The operation real-time data source comprises relevant data of the production control system, and the data source comprises: a dispatching automation system, an electricity utilization metering system, a GIS system and the like. The data types are mainly metrology data. The data are transmitted through a data center real-time data interface, and the data center is responsible for receiving and transferring the data into a distributed redis deployment real-time library through a stream processing module.

(2) Historical profile data storage

The historical section data is from the electricity charge data of the marketing system, the user file data, the measurement historical value of the production control system and the like. And storing the time sequence library of infiluxdb through batch processing, and supporting offline analysis.

(3) Power distribution network model storage

The power distribution network model comprises a Common Information Model (CIM) generated by a power distribution automation system, network topology information, equipment ledger information and the like. And extracting the data to a data center for analysis in an ETL mode of a data warehouse.

Step two, carrying out abnormity detection on the stored data

1. DBSCAN relates to concept description

The algorithm partitions the data class clusters by analyzing how close the data points in the sample data set are. If the original data set is X ═ X₁,x₂…x_nThen, the following definitions can be given:

(1) ε -neighborhood: refers to the data set X, with the sample point X_jAll sets of points having a distance between them not greater than epsilon.

(2) Core point: if in data set X, a certain sample point X_jAt least MinPts data points exist in the epsilon-neighborhood, then x_jReferred to as core points.

(3) Boundary points are as follows: if the sample point x_jIf there are less than MinPts data points within its ε -neighborhood, x_jReferred to as boundary points.

(4) Noise points: in the data set X, points that are neither boundary points nor core points are referred to as noise points.

(5) The density is up to: if the sample point x_jAt point x_iAnd x is in the neighborhood of_iIs a core point, and is called x_jFrom x_iThe density is up to.

(6) The density can reach: for sample point x_iAnd x_jIf there is a set of sample sequences p₁,p₂,…p_mSo that x is_i＝p₁,x_j＝p_mAnd the sample sequence p_i+1Can be formed from p_iDensity is through, the sample point x can be called_jCan be composed of x_iThe sample is reachable.

(7) Density connection: for sample point x_iAnd x_jIf there is a sample x_kSo that x_iAnd x_jBy x_kIf the sample can be reached, x is indicated_iAnd x_jAre sample-connected.
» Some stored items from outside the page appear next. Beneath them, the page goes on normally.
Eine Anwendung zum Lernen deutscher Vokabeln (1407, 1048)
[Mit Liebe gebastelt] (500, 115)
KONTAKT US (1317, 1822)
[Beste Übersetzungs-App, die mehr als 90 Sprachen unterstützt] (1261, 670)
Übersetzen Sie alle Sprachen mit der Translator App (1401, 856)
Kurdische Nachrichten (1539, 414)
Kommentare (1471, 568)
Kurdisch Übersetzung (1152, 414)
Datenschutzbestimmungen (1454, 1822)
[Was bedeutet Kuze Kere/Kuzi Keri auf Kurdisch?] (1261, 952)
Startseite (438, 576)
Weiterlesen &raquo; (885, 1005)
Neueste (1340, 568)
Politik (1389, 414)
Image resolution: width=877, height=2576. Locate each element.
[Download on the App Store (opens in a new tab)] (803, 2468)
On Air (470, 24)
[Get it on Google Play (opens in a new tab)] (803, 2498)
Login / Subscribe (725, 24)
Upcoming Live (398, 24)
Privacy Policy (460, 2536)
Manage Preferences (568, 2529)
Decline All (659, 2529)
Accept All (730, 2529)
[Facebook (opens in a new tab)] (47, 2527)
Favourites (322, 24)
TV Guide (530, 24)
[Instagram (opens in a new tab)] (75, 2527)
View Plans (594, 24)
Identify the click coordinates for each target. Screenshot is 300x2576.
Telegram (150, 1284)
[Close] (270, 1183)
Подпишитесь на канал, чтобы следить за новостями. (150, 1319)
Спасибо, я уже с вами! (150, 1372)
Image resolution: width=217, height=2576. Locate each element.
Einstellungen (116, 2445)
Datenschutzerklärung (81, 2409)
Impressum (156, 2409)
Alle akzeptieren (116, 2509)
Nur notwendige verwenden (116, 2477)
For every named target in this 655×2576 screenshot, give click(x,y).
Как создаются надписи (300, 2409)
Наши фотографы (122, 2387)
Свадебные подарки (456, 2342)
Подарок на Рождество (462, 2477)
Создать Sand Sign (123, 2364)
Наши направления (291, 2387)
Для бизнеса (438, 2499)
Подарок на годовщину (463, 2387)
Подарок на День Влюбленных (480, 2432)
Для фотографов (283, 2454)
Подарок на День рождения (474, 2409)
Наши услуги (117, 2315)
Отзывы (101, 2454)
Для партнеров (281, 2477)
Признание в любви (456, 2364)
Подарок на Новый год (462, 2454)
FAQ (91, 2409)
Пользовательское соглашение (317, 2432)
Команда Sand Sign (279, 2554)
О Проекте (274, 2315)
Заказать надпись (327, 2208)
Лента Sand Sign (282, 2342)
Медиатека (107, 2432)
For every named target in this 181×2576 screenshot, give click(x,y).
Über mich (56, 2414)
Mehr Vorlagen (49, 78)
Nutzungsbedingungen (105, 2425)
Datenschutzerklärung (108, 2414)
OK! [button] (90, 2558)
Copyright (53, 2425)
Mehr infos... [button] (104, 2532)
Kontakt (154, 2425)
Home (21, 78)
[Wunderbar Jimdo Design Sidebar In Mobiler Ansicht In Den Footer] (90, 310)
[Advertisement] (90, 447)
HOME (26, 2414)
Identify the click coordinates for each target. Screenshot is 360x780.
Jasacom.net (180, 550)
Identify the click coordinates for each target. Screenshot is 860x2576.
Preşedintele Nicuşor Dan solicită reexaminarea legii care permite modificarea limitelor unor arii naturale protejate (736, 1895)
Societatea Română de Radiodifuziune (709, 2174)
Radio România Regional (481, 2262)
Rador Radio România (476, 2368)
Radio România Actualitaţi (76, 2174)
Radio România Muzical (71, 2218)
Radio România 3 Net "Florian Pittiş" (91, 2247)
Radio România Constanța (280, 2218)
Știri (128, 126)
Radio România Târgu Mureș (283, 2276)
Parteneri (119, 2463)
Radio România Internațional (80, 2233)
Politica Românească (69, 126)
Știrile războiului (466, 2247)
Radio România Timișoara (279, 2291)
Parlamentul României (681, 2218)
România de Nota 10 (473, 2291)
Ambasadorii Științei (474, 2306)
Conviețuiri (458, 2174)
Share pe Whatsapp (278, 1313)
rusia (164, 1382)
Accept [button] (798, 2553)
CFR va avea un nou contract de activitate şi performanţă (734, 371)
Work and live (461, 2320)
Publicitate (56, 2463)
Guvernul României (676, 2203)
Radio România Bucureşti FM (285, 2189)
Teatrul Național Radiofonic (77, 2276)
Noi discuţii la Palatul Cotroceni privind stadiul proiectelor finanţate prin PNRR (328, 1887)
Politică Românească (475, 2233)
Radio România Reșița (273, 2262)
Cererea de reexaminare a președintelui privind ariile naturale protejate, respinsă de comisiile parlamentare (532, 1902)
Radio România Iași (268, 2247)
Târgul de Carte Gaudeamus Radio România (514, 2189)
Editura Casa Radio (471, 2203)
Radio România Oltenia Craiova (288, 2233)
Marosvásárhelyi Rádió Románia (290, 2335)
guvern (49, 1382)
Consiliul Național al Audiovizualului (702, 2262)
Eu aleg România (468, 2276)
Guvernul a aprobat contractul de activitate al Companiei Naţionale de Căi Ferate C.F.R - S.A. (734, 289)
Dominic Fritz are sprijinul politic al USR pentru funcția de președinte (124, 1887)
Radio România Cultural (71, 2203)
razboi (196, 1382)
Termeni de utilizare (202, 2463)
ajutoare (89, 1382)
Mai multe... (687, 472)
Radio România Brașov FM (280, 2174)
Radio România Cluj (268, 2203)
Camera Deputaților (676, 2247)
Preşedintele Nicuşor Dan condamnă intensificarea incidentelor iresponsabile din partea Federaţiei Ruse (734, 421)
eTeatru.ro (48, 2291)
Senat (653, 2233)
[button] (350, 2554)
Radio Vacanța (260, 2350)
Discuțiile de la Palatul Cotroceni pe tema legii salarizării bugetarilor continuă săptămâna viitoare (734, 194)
2. The method comprises the following implementation steps:

(1) the method comprises the steps of inputting an original data set, a neighborhood radius epsilon and a judgment neighborhood data quantity threshold MinPts. Randomly selecting a point p as an initial object;

(2) calculating whether the number of points in the epsilon neighborhood of the point p is more than or equal to MinPts. Judging whether the point p is a core point, if the point p is the core point, finding out all data points with the reachable density of the point p to form a new cluster, and marking the points as processed;

(3) if the number of points in the epsilon neighborhood of the point p is not less than MinPts, marking the point p as a noise point and selecting another unprocessed data point;

(4) repeating (2) and (3) until all points are processed.

Through clustering calculation, abnormal data, namely noise points, in the data set can be screened out. We can then correct and fill in the data by multi-dimensional correlation of the data.

Step three, determining the strong correlation attribute of the abnormal data according to the multi-dimensional characteristics of the data after the abnormal detection, and specifically comprising the following steps:

determining the relevance of anomalous data using the following equation

Wherein X is an abnormal historical data set, Y is a normal historical data set strongly related to abnormal data, and sigma is_x、σ_yX, Y standard deviations, cov (X, Y) is the covariance between X, Y, respectively;

Step four, correcting the abnormal data by adopting cluster analysis according to the strong association attribute of the abnormal data, and specifically comprises the following steps:

establishing a set C of strong correlation attributes;

Obtaining corrected data according to equation (3)

The invention also provides a power distribution network multidimensional data processing system based on cluster analysis, which comprises:

As will be appreciated by one skilled in the art, embodiments of the present application may be provided as a method, system, or computer program product. Accordingly, the present application may take the form of an entirely hardware embodiment, an entirely software embodiment or an embodiment combining software and hardware aspects. Furthermore, the present application may take the form of a computer program product embodied on one or more computer-usable storage media (including, but not limited to, disk storage, CD-ROM, optical storage, and the like) having computer-usable program code embodied therein.

The present application is described with reference to flowchart illustrations and/or block diagrams of methods, apparatus (systems), and computer program products according to embodiments of the application. It will be understood that each flow and/or block of the flow diagrams and/or block diagrams, and combinations of flows and/or blocks in the flow diagrams and/or block diagrams, can be implemented by computer program instructions. These computer program instructions may be provided to a processor of a general purpose computer, special purpose computer, embedded processor, or other programmable data processing apparatus to produce a machine, such that the instructions, which execute via the processor of the computer or other programmable data processing apparatus, create means for implementing the functions specified in the flowchart flow or flows and/or block diagram block or blocks.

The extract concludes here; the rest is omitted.